### WHAT IS EXPECTED
Repeat the records word for word, from the line that contains "Where should I click to: Select" through the end of the records, both included.

### DATASET ENTRIES
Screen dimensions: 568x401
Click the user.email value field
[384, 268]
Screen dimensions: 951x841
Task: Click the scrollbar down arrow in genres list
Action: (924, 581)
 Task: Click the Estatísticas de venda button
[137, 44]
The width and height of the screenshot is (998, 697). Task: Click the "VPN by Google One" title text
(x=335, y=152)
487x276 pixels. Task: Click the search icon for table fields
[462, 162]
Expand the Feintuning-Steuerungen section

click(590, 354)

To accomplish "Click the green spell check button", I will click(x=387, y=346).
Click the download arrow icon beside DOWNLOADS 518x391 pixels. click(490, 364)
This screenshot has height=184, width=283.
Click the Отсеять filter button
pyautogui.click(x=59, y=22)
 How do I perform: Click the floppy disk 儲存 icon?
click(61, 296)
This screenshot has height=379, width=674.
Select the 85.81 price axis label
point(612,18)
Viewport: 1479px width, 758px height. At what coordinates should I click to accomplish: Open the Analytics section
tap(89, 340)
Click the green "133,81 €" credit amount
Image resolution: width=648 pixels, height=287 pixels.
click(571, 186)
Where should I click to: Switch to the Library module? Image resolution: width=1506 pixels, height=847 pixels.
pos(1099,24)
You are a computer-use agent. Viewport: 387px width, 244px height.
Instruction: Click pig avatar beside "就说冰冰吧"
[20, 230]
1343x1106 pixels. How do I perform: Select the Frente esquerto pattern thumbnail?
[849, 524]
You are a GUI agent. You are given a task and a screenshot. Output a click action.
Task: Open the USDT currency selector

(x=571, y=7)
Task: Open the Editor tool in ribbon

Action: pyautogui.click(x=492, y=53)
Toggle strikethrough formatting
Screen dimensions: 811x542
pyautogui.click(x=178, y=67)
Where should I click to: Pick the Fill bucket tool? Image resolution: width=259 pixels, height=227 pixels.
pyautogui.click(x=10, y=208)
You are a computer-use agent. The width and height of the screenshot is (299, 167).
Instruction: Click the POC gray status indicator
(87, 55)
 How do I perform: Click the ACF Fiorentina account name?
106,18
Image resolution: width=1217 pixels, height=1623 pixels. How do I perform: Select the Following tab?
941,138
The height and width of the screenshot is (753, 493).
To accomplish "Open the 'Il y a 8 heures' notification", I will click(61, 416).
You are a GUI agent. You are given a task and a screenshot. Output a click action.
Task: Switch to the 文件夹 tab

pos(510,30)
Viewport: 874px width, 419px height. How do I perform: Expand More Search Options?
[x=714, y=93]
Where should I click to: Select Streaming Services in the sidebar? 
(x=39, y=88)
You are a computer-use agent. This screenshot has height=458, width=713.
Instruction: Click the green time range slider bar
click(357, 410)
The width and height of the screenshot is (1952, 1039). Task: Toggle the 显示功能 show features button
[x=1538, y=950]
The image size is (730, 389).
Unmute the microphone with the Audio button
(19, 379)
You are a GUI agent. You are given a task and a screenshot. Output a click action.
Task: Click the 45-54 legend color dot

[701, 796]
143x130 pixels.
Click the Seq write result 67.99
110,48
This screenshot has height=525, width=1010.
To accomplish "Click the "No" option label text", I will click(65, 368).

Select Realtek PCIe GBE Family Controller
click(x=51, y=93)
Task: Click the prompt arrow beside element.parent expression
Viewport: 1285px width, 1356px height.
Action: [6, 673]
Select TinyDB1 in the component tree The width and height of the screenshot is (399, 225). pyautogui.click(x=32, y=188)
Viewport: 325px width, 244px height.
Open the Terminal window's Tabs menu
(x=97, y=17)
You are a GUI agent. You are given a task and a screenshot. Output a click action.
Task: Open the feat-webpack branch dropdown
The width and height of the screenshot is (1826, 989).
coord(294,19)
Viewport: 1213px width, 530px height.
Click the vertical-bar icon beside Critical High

### OUTPUT FOR THIS EXERCISE
Where should I click to: Select Streaming Services in the sidebar? 
(x=39, y=88)
You are a computer-use agent. This screenshot has height=458, width=713.
Instruction: Click the green time range slider bar
click(357, 410)
The width and height of the screenshot is (1952, 1039). Task: Toggle the 显示功能 show features button
[x=1538, y=950]
The image size is (730, 389).
Unmute the microphone with the Audio button
(19, 379)
You are a GUI agent. You are given a task and a screenshot. Output a click action.
Task: Click the 45-54 legend color dot

[701, 796]
143x130 pixels.
Click the Seq write result 67.99
110,48
This screenshot has height=525, width=1010.
To accomplish "Click the "No" option label text", I will click(65, 368).

Select Realtek PCIe GBE Family Controller
click(x=51, y=93)
Task: Click the prompt arrow beside element.parent expression
Viewport: 1285px width, 1356px height.
Action: [6, 673]
Select TinyDB1 in the component tree The width and height of the screenshot is (399, 225). pyautogui.click(x=32, y=188)
Viewport: 325px width, 244px height.
Open the Terminal window's Tabs menu
(x=97, y=17)
You are a GUI agent. You are given a task and a screenshot. Output a click action.
Task: Open the feat-webpack branch dropdown
The width and height of the screenshot is (1826, 989).
coord(294,19)
Viewport: 1213px width, 530px height.
Click the vertical-bar icon beside Critical High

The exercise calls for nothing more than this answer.